The assessment of renal vascular function by static or dynamic ultrasound imaging has recently emerged as an appealing target for identifying subtle vascular alterations responsible for the development of diabetic nephropathy [40]. High RI has a negative prognostic value in diabetic patients in terms of progression of renal disease [41] and it is associated with higher all-cause mortality in patients with chronic kidney disease [42]; treatment with RAS blockers, drugs able to modify the clinical course of diabetic nephropathy, reduces RI by reducing renal plasma flow through vasodilation of the efferent arteriole [43]. The correction of renal hyperperfusion, which is adjunctive and complementary to RAAS-blockade, concurs to renal protection exerted by dapagliflozin [7, 44]. In the present study DRIN, calculated as the reduction in RI rapidly induced by sublingual administration of low-dose GTN, was increased, indicating a reduced vasodilation to nitrates.
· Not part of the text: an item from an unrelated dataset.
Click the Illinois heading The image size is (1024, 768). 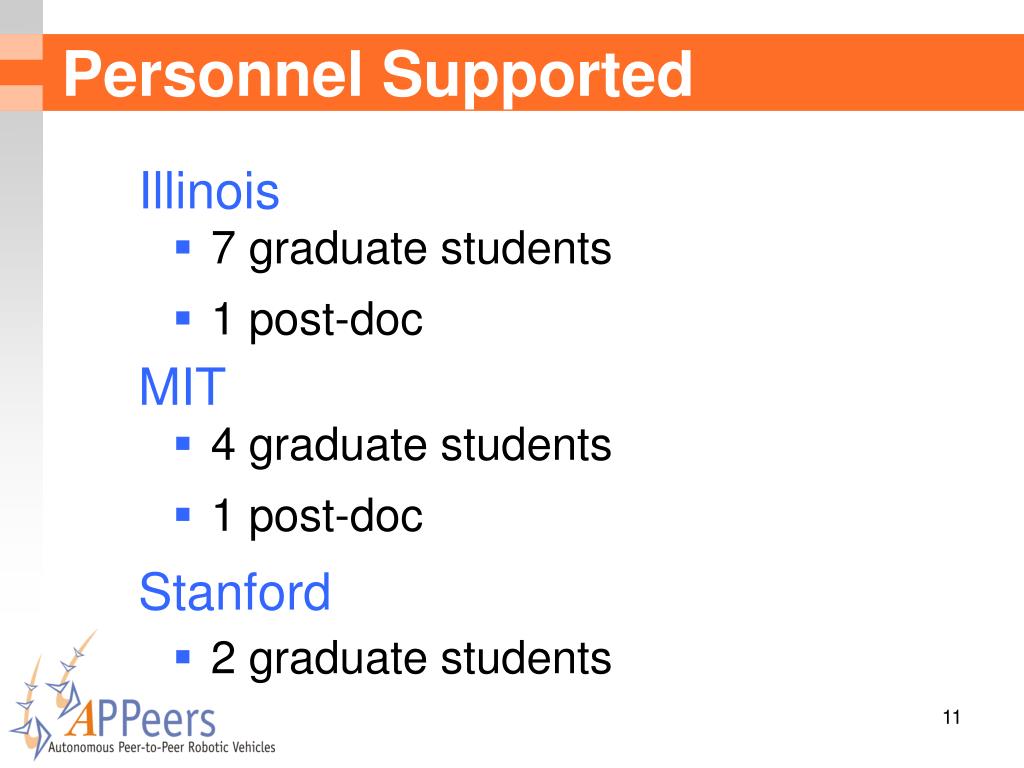pos(210,190)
DRIN might represent a marker of renal vasodilating capacity and a predictor of microalbuminuria onset in type 2 diabetic individuals [19, 45]; in the present study, dapagliflozin effects on DRIN are probably masked by the above-described effects on renal plasma flow.

A novel observation coming from our data is to characterize for the first time as dapagliflozin acutely acts as a purely “glucoretic” compound; in other words, beside glycosuria, it increases free water excretion without modifying the urinary electrolyte profile.
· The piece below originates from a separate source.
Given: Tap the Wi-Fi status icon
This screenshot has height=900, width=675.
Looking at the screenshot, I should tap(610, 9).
A common, and likely incorrect concept, is that SGLT2 inhibitors exert a beneficial natriuretic effect, even though few studies have so far measured natriuresis during SGLT2 inhibition in type 2 diabetes [7]. Recently, a transient increase in urinary sodium and chloride excretion has been reported with empagliflozin [7, 44]; we could not confirm this observation with dapagliflozin. The lack of variation in natriuresis, even after a 2-day treatment, supports the hypothesis of an increased expression and/or functional activity of other sodium transporters that might account for an immediately increased distal Na reabsorption. It is unlikely that the lack of change in natriuresis is attributable to the baseline small difference in serum osmolarity, more likely influenced by baseline difference in haematocrit.

Furthermore, acute variations in serum potassium levels were not observed in the present study. In a similar experimental setting, empagliflozin induces a modest, albeit significant increase in serum potassium levels [7, 44]. We cannot exclude that this different behaviour might be due to the different SGLT2 selectivity of the two drugs; however, this selective action on the free water pool can be regarded as a clinically advantageous effect respect to diuresis induced by classic thiazide compounds.
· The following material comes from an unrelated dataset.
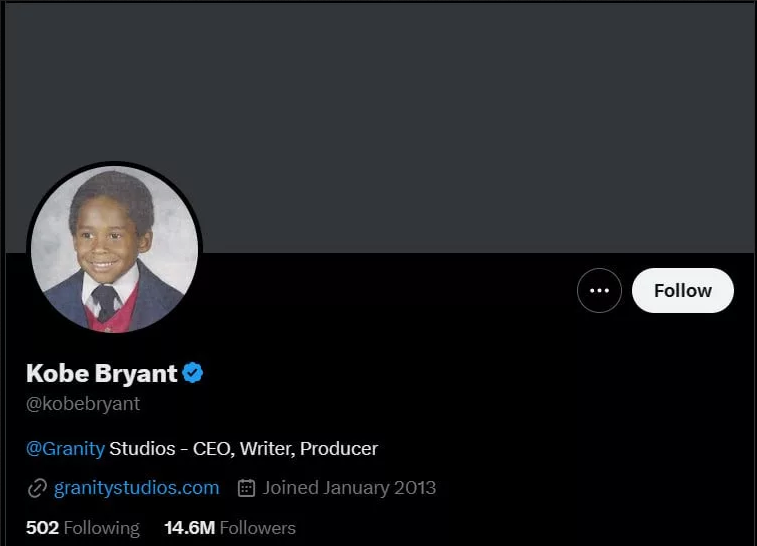Open the circular profile photo
Image resolution: width=757 pixels, height=546 pixels.
point(114,249)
Another small mechanistic contribution of the present study is to show here that an increased serum magnesium level following SGLT2 inhibition, recently reported by an ample meta-analysis [45], is an immediate effect. Interestingly, magnesium in the high-normality range, is associated with a lower cardiovascular risk [46]. Furthermore, magnesium supplementation exerts favorable effects on endothelial function in individuals at risk for diabetes [47, 48], suggesting another possible mechanism through which SGLT2 inhibitors achieve vascular protection.

Some limitations of the present study should be acknowledged. First, this is a pilot study; though performed in a carefully selected population, the promising beneficial effects of dapagliflozin on endothelial function should be confirmed in larger cohorts and by randomized clinical trials. This is particularly relevant, since adjustment for known determinants of vascular function (i.e. brachial artery diameter for FMD), crucial for the interpretation of our findings [49], was not possible in the present study due to the small sample size. Second, before the described acute vascular effects can translate to an effective reduction of the cardiovascular risk, a demonstration of a long-lasting improvement in vascular function is necessary.